The MedTech Lab consists of experts who have years of hands-on experience in complex, novel medical device development in a world class start-up environment.
We understand the challenges and constraints of a high tech start up.
We operate out of a local facility quipped with quality equipment typical of a medical device start-up laboratory.
This allows us to quickly take idea to prototype, sometimes within a single day.
If you have a facility space available, we provide services to outfit a laboratory to suit your operations. We are especially good at acquiring used but quality equipment to stretch your funding dollar.
We are familiar with the documentation required for proper design controls within a start-up.
We understand that it has to be lean but adequate enough to build a coherent Design History File (DHF) typically consisting a minimum of:
– User Needs, Design Requirements, Design Specifications Matrix
– Risk Management
– Design Reviews
– Development Plans
We aim to keep documentation burden to a minimum.
Quality Assurance (QA) and Research and Development (R&D) will always but in opposition with each other however it should not be in antagonistic.

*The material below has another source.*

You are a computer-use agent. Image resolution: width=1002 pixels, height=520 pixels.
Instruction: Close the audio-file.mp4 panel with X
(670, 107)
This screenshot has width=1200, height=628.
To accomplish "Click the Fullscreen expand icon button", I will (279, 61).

You need a system that is compliant to the relevant standards, assures quality and especially device safety. However, it must allow for engineering to react to issues that will show up. We are of the opinion and have prior experience that developing a skeletal quality system from the ground up works best in a fast moving start-up.

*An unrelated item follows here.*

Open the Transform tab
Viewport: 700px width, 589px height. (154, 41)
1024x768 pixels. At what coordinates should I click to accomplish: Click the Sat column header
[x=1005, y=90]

Eventually, your start-up will grow to require production of units. Mostly, it will be low volumes for the first years. If by now you have insourced development and prototyping, you would have already developed the processes for building the devices hence it would be easy and natural to scale up and insource initial productions. We are able to provide support in the form of setting up audit/certification support, line setup, process development and production controls and documentation.